Directions: Lines below that hold the word "agent" must be copied in full.

Records for this task below:

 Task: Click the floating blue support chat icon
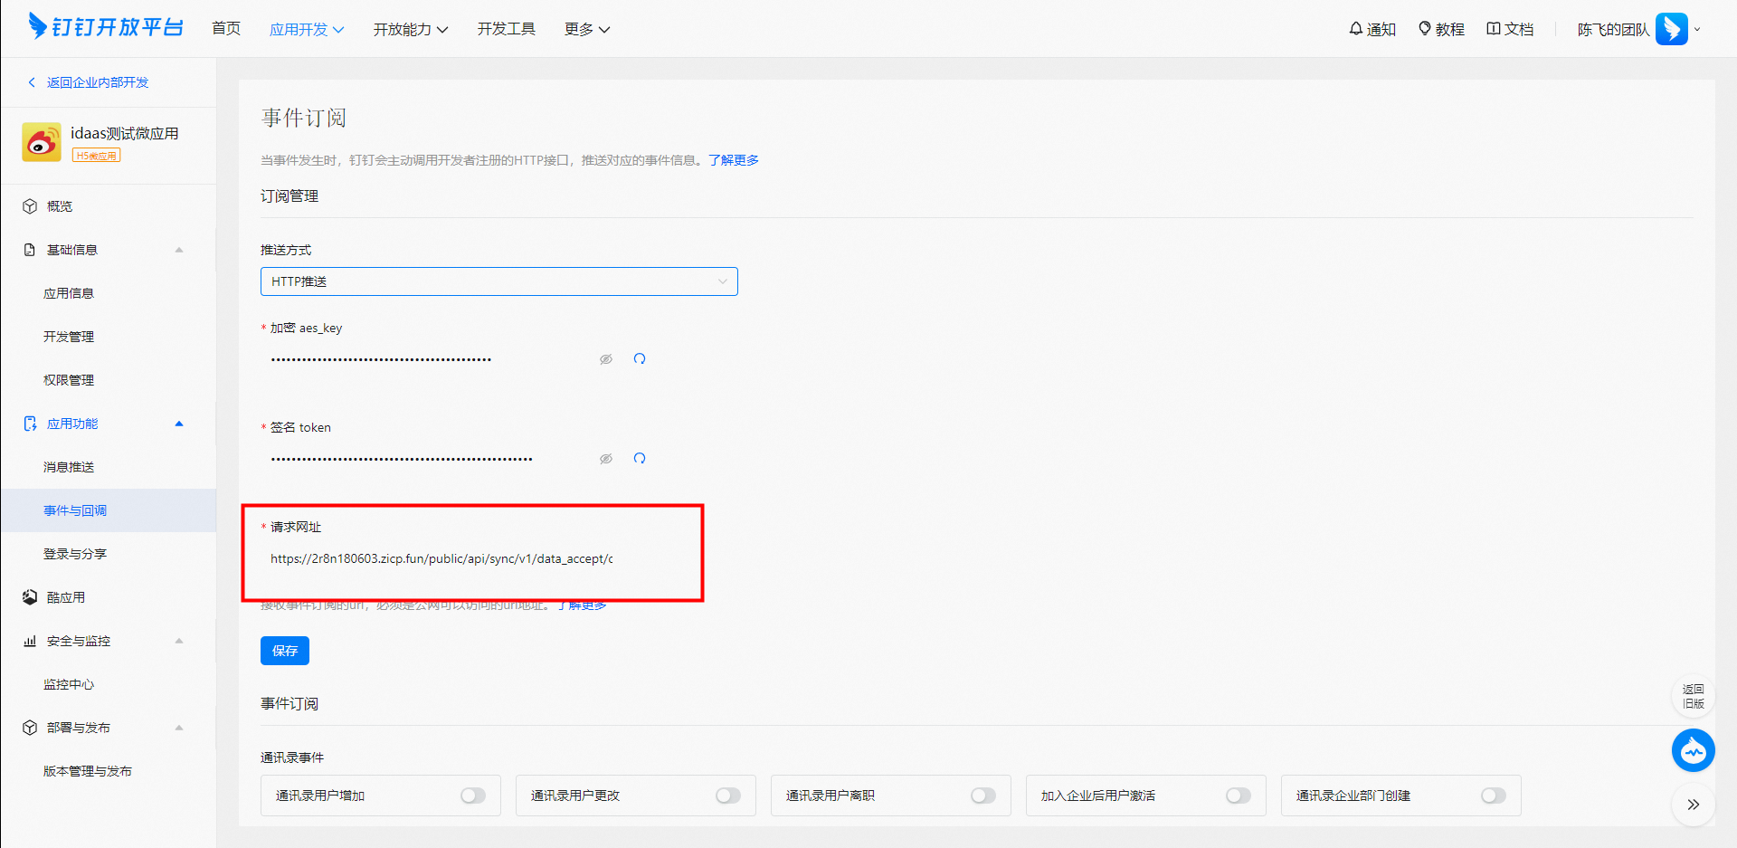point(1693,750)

End of Records for this task.
Records for this task below:

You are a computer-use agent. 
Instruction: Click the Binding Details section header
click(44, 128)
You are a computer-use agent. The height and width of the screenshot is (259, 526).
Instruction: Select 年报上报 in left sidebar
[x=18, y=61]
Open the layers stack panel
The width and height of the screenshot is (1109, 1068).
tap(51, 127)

End of Records for this task.
Records for this task below:

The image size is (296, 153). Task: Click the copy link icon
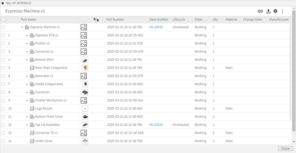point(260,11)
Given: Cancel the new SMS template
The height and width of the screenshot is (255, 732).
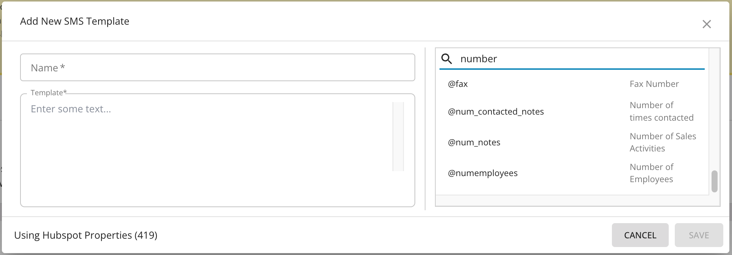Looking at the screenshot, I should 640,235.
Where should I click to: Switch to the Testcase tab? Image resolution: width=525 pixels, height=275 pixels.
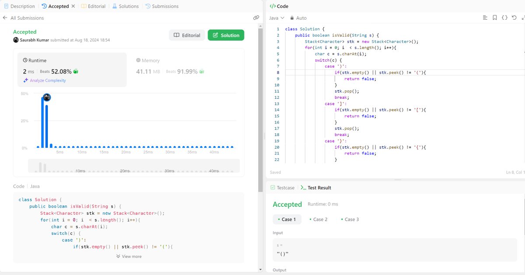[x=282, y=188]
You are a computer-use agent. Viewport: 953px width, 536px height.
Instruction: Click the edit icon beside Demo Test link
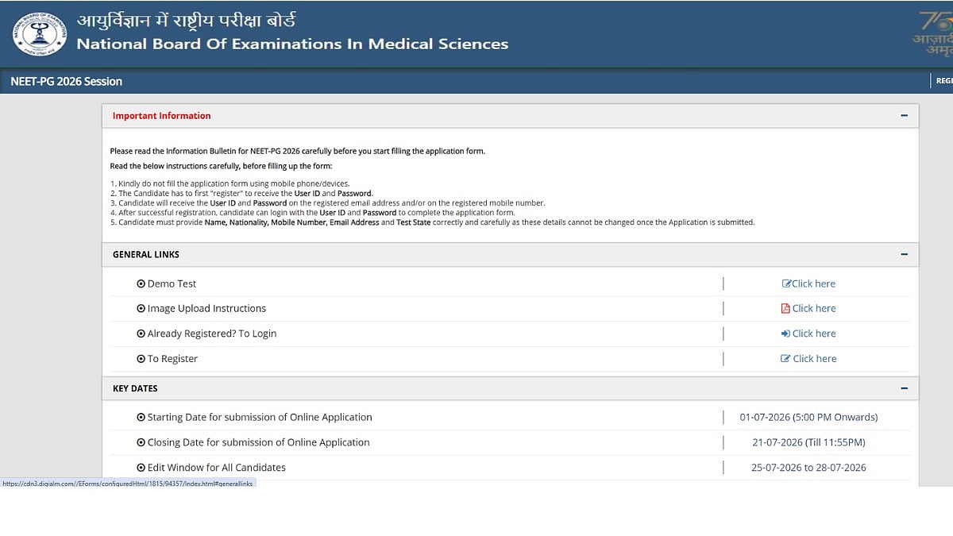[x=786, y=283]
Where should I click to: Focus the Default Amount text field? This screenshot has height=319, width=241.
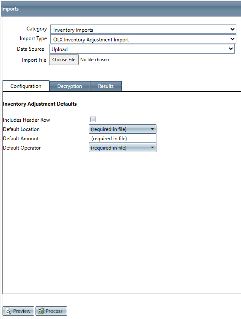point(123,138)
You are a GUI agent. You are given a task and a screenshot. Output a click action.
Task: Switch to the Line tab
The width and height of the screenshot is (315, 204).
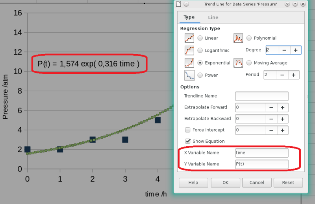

End of Records for this task.

Task result:
You are a computer-use agent. 
You are a computer-use agent. The height and width of the screenshot is (259, 526).
You are a computer-use agent. Viewport: 953px width, 536px height.
You are a GUI agent. You are given a task and a screenshot. Output a click action.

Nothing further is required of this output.